LiuHC0428 / LAW-GPT

中文法律对话语言模型
1.06k stars 119 forks source link

运行train_lora_lion.py文件的相关错误 #14

Closed jojodan514 closed 1 year ago

jojodan514 commented 1 year ago

torch.cuda.OutOfMemoryError: CUDA out of memory. Tried to allocate 128.00 MiB (GPU 0; 23.70 GiB total capacity; 5.63 GiB already allocated; 80.38 MiB free; 5.63 GiB reserved in total by PyTorch) If reserved memory is >> allocated memory try setting max_split_size_mb to avoid fragmentation.
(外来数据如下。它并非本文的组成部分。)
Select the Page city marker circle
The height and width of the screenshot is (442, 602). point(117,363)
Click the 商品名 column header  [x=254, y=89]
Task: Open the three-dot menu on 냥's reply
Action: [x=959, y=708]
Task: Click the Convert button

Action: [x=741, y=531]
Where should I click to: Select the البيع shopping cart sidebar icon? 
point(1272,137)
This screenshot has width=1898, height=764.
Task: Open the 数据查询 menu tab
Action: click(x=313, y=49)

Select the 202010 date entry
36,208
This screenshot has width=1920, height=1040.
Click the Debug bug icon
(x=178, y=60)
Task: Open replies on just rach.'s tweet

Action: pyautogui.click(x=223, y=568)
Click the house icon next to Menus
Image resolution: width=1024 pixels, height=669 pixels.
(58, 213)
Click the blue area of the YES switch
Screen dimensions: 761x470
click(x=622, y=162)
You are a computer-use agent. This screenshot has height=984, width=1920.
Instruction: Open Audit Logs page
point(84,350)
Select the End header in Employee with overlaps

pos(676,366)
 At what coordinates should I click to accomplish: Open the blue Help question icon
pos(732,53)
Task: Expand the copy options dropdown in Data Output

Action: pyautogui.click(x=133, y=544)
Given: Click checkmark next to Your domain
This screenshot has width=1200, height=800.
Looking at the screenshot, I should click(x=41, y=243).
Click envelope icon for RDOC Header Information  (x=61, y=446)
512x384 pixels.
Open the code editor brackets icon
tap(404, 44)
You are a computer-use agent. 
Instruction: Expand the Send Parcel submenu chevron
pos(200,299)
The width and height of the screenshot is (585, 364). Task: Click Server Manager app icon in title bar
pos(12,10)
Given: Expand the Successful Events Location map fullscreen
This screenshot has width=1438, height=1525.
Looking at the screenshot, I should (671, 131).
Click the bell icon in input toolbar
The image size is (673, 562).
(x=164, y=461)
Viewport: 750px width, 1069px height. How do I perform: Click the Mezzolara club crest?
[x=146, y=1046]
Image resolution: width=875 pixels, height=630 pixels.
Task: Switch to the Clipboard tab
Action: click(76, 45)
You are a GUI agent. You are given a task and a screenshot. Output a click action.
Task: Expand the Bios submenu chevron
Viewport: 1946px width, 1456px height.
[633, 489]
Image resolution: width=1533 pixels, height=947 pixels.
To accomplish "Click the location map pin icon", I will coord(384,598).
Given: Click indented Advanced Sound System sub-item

See documentation for Memory Management and PYTORCH_CUDA_ALLOC_CONF

修改了max_split_size_mb还是不行

LiuHC0428 commented 1 year ago

请问batch_size是多少,同时显卡具体情况是什么样子?

jojodan514 commented 1 year ago

这个问题我已经解决了,现在的问题是local_rank设置为0,会报错:ValueError: DistributedDataParallel device_ids and output_device arguments only work with single-device/multiple-device GPU modules or CPU modules, but got device_ids [0], output_device 0, and module parameters {device(type='cuda', index=0), device(type='cuda', index=1), device(type='cuda', index=2), device(type='cuda', index=3), device(type='cuda', index=4)}.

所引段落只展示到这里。